━━━ Data records
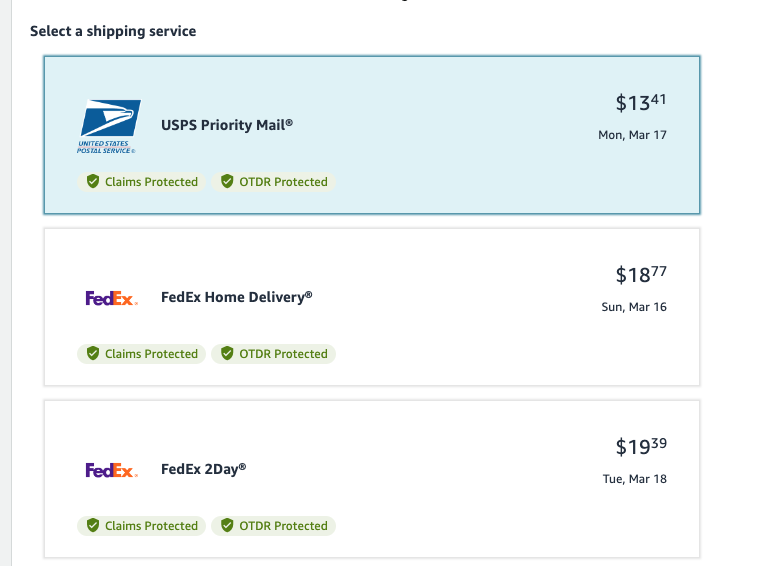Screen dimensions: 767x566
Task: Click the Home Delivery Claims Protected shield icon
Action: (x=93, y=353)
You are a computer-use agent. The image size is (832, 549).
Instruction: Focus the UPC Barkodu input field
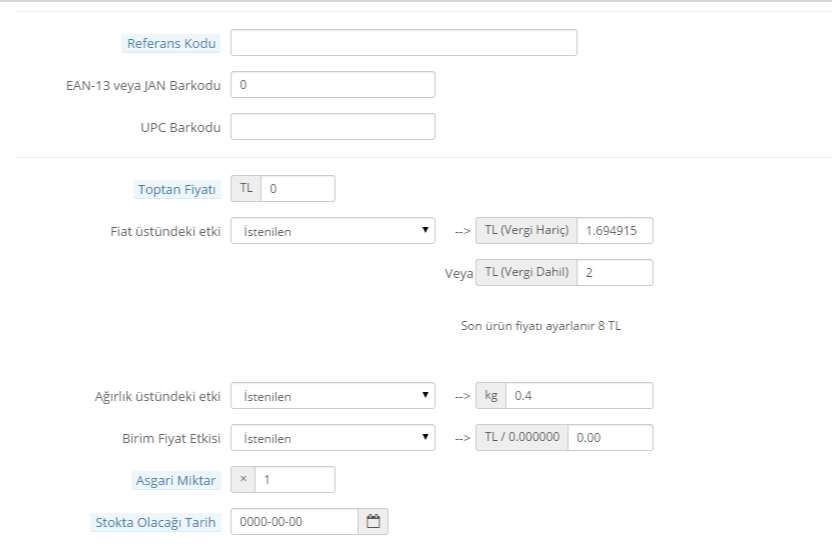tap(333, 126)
━━━━━━
━━━ Data records
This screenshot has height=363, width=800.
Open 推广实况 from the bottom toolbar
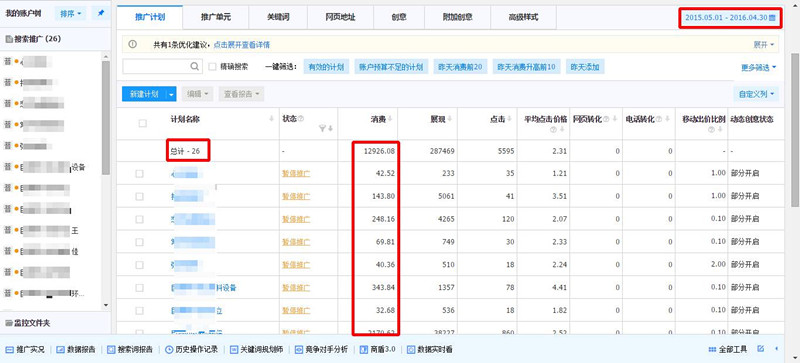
━━━━━━
*Task prompt*. Starting at the line that has "This screenshot has height=363, width=800." and ending at the line that has "Open 推广实况 from the bottom toolbar", please write out the lines above exactly, leaving out all others.

*Result for this task*.
This screenshot has height=363, width=800.
Open 推广实况 from the bottom toolbar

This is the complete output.